28.6.18

Lisboa e as alforrecas



«Há alguns dias, António Costa disse, no Porto, que: "O crescimento do turismo não pode transformar as cidades num parque de diversão para adultos." Estimulado, acrescentou mesmo que: "O essencial não é restringir o turismo, mas aumentar a oferta de habitação para quem não é turista, caso contrário os turistas deixam de vir. Eles vêm enquanto as cidades têm vida e autenticidade, que é dada por quem lá vive."

Homer Simpson ou mesmo um marciano julgariam que as frases críticas assentavam que nem uma luva à política de Fernando Medina e de Manuel Salgado em Lisboa, que deseja transformar a cidade numa sucursal da Disneylândia. As frases, sensatas, resvalam na couraça da indiferença dos dois homens que já conseguiram que a Baixa da cidade deixasse de ter lojas históricas, que os bairros populares desfilem nas marchas com marchantes que vivem na Margem Sul e que o imobiliário se tenha tornado na política oficial da edilidade, à volta da qual tudo funciona. Agora até há uma mirabolante "cidade verde", que só se vislumbra a partir de uma máquina de realidade virtual existente num gabinete pós-moderno na Praça do Município.

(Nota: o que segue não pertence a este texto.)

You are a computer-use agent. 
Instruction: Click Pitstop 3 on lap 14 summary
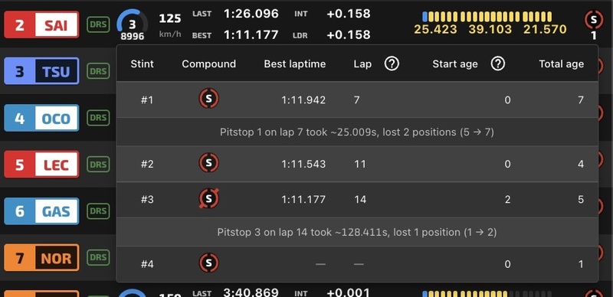357,232
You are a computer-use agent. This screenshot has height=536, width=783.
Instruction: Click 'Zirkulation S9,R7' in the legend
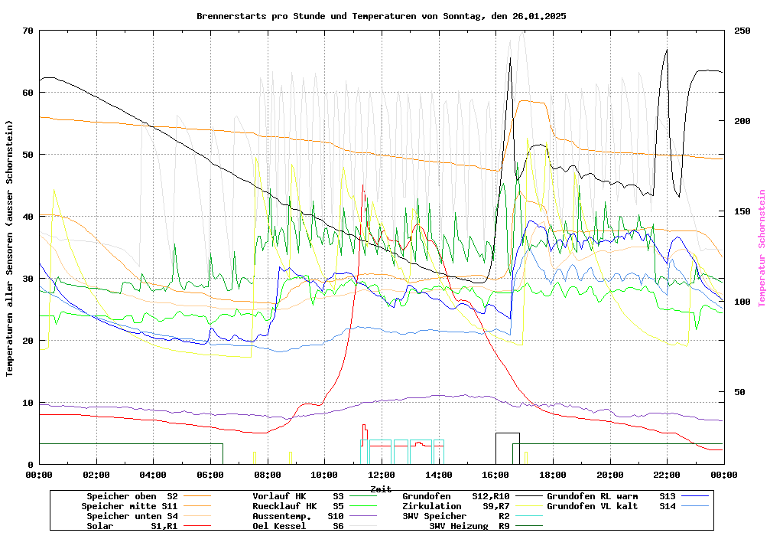click(456, 506)
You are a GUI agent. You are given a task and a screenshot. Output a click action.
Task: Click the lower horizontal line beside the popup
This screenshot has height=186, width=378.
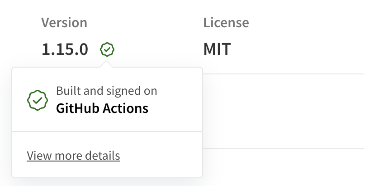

Medina e Salgado têm transformado Lisboa em tudo aquilo que António Costa diz que não deseja. E que destrói, a prazo, o que diferencia Lisboa de Barcelona ou do Dubai. Há aqui, claro, uma síndrome de Hyde e Jekyll no PS, sabendo que Medina deseja ser líder do mesmo. A política habitacional da CML é feita de betão e de aquisições de casas por estrangeiros ricos, servidos por arquitectos modernos à altura das circunstâncias. É uma cidade de ficção, uma Cinecittà romana onde só se realizam "western spaghetti" à moda de Salgado. A Lisboa de hoje é o fruto daquilo que Oliveira Martins já vislumbrava em 1891: "Temos a consistência das alforrecas..." Esta nova Lisboa, pretensamente moderna, é um desastre. Com a consistência de uma alforreca. Fornecida por uma loja multinacional da Baixa.»